People don't all independently come up with a plan of making up terrible password rules - it's just a difficult to extinguish meme propagated by clueless deal makers.
Many systems I've worked on have terrible password rules. Symbols and numbers, and requirements to change them all the time (thus guaranteeing they'll be written down)... but it was never really our decision. We had to follow the security document, and the security document had to have those rules, because we'd agreed to follow those rules in order to work with a certain client or vendor. Ever wonder why some system won't let you change your password more than once a day? It's dumb, right? It's just one of those things that makes it into someone's weird viral rules.
That client or vendor probably didn't want those rules either, but their security document said they could only use vendors and clients that agreed to those rules, and their security document said that because it was part of a deal with one of their clients.
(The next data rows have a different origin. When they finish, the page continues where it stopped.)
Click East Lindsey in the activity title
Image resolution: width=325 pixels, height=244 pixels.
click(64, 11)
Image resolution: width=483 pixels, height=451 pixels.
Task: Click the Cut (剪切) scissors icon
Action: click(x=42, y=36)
And it's not just this. There's tons of companies out there trying to get in on this viral security racket. We'll work for you for free! And for extra security we'll do audits of all your vendors and/or clients... and then blackmail them all into buying our software, so that they can be assured they'll pass the security audit they now need to work with you (quite possibly something they need to survive). And maybe some of them, we'll offer a "free" deal with, as long as they set policies that will allow us to blackmail all their vendors. Some of them don't even bother to hide it, they just send you the audit notice, namecheck the client you'll lose, and a price.